## Extract
——
Your company is doing much right. Your executives, however, are uneasy about the future and what might be waiting over the horizon. These fears are genuine, but do they warrant a hearing?

Consider a Kingston-based business. They handled every aspect correctly. A charismatic, intelligent founder. The consistent production of five-year plans. Nearly half a century of accumulated value. Then the ‘Big Man’ dies at 89, in year four of the final plan, before work on a new strategy has even begun.

As he passes, so too does every piece of foundational knowledge on which the company has been running. With no succession plan and no corporate strategy, what happened next was unpleasant. Yet, it was entirely preventable.

At the same time, this is not a tale about talent. Instead, it is about asking a different set of questions in planning meetings held many years ago.

What are those questions? Who should ask them? The answers lie in why the most strategically indispensable company in the European Union treats the year 2039 as if it were urgent. Our inquiry will reveal why your current five-year plan, the one your board is so proud of, may be the most dangerous document in the building.

The danger

To continue our story, a new acting CEO was hurriedly appointed. Within a month of the funeral, a competitor came calling, making a surprise offer to buy the company: for 10 cents on the dollar.

With no vision of its own, no mandate beyond the current cycle, and no reason to fight, the leadership team surrendered. Half a century of accumulated equity evaporated.

But was the board to blame? Or the executives? Neither was incompetent nor disloyal. They had simply never been asked, in any planning exercise, to take ownership of the company’s future beyond year five.

The distant future had always been entrusted to the founder’s instincts, convictions and ambitions. When he left, it left with him. Now, consider the opposite.

The innovation

ASML is the most valuable technology company in Europe. Every advanced semiconductor chip on Earth depends on its machines.
——
## Task requirements
1. From the article on long-term planning, quote word for word the part that opens with the words containing "With no vision" and closes with "beyond year five.".
2. According to the article on long-term planning, what price did the competitor offer when it tried to buy the Kingston-based business?
——
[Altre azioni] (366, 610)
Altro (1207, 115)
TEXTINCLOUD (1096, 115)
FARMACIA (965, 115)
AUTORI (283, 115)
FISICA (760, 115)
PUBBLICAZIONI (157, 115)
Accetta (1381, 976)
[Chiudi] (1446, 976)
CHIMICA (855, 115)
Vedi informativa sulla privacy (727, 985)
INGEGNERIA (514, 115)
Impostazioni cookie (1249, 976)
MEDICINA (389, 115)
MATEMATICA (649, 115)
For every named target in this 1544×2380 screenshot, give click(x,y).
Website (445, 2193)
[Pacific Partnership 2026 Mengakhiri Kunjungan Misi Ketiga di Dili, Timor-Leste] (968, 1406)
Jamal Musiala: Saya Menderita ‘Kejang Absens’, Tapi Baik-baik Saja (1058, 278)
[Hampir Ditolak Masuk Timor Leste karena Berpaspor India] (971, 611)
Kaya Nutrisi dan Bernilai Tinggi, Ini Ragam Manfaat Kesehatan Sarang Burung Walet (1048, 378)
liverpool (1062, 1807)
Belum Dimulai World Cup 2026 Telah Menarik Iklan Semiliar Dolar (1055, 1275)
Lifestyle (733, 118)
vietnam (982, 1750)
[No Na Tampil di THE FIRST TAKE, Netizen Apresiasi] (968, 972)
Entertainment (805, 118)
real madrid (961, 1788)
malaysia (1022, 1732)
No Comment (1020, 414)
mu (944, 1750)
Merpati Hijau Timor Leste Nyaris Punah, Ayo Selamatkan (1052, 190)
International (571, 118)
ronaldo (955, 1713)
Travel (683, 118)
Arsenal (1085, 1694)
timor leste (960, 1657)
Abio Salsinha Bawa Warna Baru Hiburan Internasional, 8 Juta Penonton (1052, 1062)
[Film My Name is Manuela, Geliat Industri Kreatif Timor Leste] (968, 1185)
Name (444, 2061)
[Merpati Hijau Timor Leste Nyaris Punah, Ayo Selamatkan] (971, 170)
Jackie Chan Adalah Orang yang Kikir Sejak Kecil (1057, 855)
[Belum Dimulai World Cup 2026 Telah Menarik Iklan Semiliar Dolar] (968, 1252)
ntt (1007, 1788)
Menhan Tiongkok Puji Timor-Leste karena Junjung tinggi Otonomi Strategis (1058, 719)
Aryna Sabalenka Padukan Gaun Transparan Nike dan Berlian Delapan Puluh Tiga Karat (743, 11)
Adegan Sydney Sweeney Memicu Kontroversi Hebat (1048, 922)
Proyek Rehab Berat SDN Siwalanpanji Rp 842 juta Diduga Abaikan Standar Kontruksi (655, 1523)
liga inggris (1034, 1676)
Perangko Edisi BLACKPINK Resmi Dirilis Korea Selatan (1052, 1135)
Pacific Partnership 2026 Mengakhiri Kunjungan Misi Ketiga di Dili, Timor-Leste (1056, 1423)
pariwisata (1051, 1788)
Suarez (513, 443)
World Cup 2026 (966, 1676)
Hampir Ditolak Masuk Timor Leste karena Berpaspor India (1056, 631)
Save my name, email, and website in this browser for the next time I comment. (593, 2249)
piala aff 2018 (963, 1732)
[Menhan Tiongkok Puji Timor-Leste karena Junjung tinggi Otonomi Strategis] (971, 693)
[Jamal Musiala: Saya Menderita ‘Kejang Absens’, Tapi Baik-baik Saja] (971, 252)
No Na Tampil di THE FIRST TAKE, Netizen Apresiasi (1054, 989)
——
## Responses
1.
With no vision of its own, no mandate beyond the current cycle, and no reason to fight, the leadership team surrendered. Half a century of accumulated equity evaporated.

But was the board to blame? Or the executives? Neither was incompetent nor disloyal. They had simply never been asked, in any planning exercise, to take ownership of the company’s future beyond year five.

2. 10 cents on the dollar.